== EXCERPT TO READ ==
____________
We got the MI300X box on MLPerf too, and every MLPerf from here on general tinygrad improvements should bring down the times. We're still quite focused on AMD.

Like it's strange people think I give up on things, I think they listen to the media too much. This is a 2+ year long project that I've worked on almost every day. https://geohot.github.io/blog/jekyll/update/2023/05/24/the-t...

modeless · 1d ago

He's not ranting about ELU. He's using ELU as an example of something that shouldn't be in the lower abstraction layers.

moralestapia · 1d ago

geohot has a loud mouth ... but he has earned the cred and walks the walk.

I wish there was a thousand more geohots than all the mediocre middle-managers at AMD or tenstorrent; or people who have never done anything beyond posting snarky comments in online forums.

Aurornis · 1d ago

> geohot has a loud mouth ... but he has earned the cred

Sadly, I think geohot is an example of someone who earned some cred for impressive accomplishments in the past and then tried to cash in that cred over and over again in unrelated future domains.
____________
== DATASET EXCERPT ==
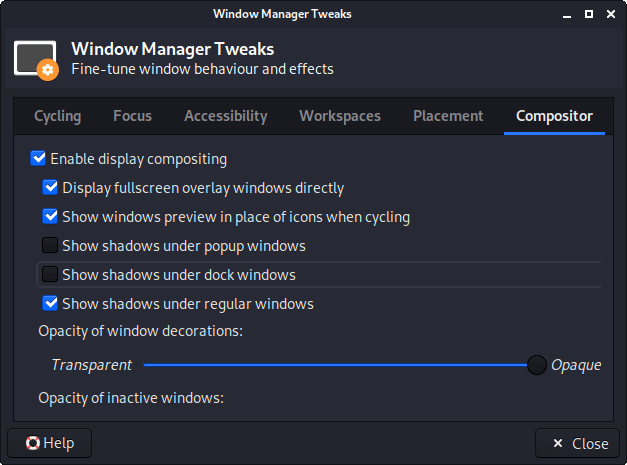This screenshot has width=627, height=465.
Task: Minimize the Window Manager Tweaks window
Action: pyautogui.click(x=566, y=13)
____________
== EXERCISE A ==
According to the tinygrad thread, what machine was put on MLPerf?
== EXERCISE B ==
Write the next part of the tinygrad thread, picking up after its last sentence.
The listing was taken from a separate source.

== EXERCISE ANSWER A ==
The MI300X box.

== EXERCISE ANSWER B ==
His brief and very public flame out at Twitter after mysteriously abandoning another project and the bold claims about his AMD work that never really translated to anything have really detracted from whatever past “cred” he built up. I really hope he can find a new niche and succeed, but until then it might be time to lie low on social media and avoid throwing more mud.

moralestapia · 1d ago

>geohot has a loud mouth ... but he has earned the cred

>I think geohot is an example of someone who earned some cred for impressive accomplishments in the past [...]

Huh? Yeah, that's what I wrote.

Aurornis · 1d ago

> Huh? Yeah, that's what I wrote.

You cut out the part of my post where I made my point.

Earning “cred” for past accomplishments doesn’t give someone a free pass forever to be a loud mouth.

moralestapia · 1d ago

Then I don't get the point you're trying to make.

>Earning “cred” for past accomplishments doesn’t give someone a free pass forever to be a loud mouth.

What the ... ? Sorry, but you don't have to earn that. I suggest you familiarize yourself with human rights, particularly if you won the lottery and were born in a country like the US; it is very clearly written, in unambiguous terms, the rights their citizens enjoy.

And still, I'd rather listen to geohot rambling about whatever he wants to say, than some randos on the internet who have accomplished nothing but "arguing". Respect is not a right, it is earned, he's earned mine.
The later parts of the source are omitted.